Figma just rolled out a set of new AI-powered image editing tools, and the real story isn't that it added AI. It's that Figma finally addressed the everyday frustrations that force designers to jump between apps for simple fixes. These updates focus on removing friction, not reinventing design from scratch.
The biggest changes give designers more direct control inside the canvas. You can now remove objects from an image, isolate them, or extend an image without leaving Figma. For anyone who has ever exported a file to Photoshop just to clean up a background or widen a banner, this is the exact kind of time sink Figma is trying to eliminate.
An upgraded lasso tool plays a major role here. It's more precise, so when you select something, Figma keeps everything around it stable. Colours, lighting and textures hold together even after edits. The result feels more natural and avoids the distorted, AI-stretched look that can creep into automated tools.

Figma also introduced image expansion, a feature that fills in the edges of an image when you need a wider layout or a different aspect ratio. Designers who work across web headers, mobile screens or social formats will likely use this constantly. Instead of rearranging an entire composition, Figma can now extend the image for you.

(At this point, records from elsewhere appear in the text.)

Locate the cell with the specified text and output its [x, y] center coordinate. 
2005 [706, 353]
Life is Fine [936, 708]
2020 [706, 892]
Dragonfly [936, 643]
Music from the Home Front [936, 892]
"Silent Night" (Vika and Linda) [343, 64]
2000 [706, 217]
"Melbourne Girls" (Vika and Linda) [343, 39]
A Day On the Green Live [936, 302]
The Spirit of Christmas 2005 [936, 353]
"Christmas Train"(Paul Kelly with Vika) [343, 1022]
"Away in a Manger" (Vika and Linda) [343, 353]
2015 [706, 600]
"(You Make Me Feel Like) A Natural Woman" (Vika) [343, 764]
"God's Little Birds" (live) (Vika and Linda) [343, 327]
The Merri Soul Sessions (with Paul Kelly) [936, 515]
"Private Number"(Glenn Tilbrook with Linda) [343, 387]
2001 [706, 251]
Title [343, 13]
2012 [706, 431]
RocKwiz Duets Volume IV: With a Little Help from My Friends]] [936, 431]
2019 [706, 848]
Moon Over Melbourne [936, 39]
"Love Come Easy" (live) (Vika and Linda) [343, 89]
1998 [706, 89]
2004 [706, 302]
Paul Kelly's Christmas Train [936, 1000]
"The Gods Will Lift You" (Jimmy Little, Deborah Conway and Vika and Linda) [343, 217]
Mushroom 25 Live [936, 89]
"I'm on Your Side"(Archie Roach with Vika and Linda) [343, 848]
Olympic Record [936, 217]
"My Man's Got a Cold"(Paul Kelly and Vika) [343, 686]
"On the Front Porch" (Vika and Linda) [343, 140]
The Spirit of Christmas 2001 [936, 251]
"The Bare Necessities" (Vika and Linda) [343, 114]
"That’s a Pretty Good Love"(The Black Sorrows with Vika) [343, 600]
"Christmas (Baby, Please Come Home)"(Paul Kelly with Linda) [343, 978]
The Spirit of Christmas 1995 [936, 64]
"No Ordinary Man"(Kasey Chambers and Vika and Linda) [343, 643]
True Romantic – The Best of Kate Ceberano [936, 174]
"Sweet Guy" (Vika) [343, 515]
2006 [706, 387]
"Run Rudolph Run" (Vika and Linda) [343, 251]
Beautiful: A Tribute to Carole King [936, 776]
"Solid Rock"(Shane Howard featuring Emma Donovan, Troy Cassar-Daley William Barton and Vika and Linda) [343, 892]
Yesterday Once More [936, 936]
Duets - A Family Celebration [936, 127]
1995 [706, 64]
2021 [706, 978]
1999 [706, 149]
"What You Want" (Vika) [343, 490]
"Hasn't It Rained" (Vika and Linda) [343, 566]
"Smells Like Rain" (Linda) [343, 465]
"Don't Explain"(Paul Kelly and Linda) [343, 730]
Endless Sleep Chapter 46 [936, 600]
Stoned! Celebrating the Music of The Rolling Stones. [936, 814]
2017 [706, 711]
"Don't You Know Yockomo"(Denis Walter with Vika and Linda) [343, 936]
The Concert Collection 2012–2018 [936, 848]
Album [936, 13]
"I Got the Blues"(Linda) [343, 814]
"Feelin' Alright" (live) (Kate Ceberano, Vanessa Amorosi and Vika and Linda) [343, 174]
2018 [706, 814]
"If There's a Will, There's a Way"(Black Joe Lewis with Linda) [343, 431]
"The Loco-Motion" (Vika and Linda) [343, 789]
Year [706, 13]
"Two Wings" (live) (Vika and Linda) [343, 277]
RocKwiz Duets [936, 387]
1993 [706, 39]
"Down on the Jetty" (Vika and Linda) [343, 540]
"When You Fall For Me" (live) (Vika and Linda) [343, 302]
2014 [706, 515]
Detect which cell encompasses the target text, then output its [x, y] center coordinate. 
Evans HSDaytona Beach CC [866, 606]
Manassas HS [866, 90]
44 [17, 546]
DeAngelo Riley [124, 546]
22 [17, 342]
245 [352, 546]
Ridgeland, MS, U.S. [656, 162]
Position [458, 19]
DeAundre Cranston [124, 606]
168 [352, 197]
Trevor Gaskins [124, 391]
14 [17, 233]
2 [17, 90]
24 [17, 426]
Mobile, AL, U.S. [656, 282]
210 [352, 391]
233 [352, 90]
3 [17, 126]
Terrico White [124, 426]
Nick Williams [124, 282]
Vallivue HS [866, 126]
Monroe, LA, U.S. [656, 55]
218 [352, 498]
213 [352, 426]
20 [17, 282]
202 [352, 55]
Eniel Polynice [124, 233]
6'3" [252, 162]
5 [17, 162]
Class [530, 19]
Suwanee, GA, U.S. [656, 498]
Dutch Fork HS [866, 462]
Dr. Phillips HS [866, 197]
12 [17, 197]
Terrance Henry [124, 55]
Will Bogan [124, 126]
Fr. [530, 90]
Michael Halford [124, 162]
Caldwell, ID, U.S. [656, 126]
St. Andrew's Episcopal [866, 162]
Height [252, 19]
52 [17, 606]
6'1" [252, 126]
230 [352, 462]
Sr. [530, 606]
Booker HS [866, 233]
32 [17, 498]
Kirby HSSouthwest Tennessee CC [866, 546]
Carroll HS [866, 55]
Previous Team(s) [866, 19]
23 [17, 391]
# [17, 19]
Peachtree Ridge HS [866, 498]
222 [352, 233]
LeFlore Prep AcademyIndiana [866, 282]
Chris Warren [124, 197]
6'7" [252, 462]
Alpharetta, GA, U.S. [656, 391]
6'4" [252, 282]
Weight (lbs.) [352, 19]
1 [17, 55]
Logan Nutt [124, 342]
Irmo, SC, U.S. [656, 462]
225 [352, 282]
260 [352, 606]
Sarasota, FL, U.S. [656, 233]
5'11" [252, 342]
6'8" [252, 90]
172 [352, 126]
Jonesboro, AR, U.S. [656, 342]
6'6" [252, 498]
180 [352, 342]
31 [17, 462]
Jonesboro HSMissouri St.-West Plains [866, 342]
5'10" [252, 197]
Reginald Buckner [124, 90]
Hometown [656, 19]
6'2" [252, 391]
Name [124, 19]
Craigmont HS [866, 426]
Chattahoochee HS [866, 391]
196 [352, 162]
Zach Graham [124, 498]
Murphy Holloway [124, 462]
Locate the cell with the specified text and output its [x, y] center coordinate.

All of these tools sit inside a new central editing toolbar that makes background removal, annotations, text overlays and colour tweaks easier to reach. Background removal now has its own prominent spot because it remains one of the most used features across Figma’s user base.
These updates do highlight one thing. Figma is late compared with Canva and Adobe, which have offered similar tools for years. But catching up now matters, especially as Adobe announced new AI features inside ChatGPT today. With Figma already integrated into ChatGPT, designers are waiting to see whether these new editing tools will show up there as well.
For now, the updates are available in Figma Design and Figma Draw, with more tools expected to get the same treatment next year.
The takeaway
Figma’s new AI tools aren’t flashy “type a prompt, get an image” features, they’re practical upgrades that solve everyday design headaches. By focusing on object removal, isolation, and image expansion, Figma is targeting the boring but essential tasks that slow designers down. It’s also a clear signal that the platform doesn’t want users hopping out to Photoshop or Canva for quick fixes anymore. Whether these tools show up inside ChatGPT next will determine how tightly Figma wants to tie itself to the AI ecosystem, but for now, designers get a smoother, more self-contained workflow finally.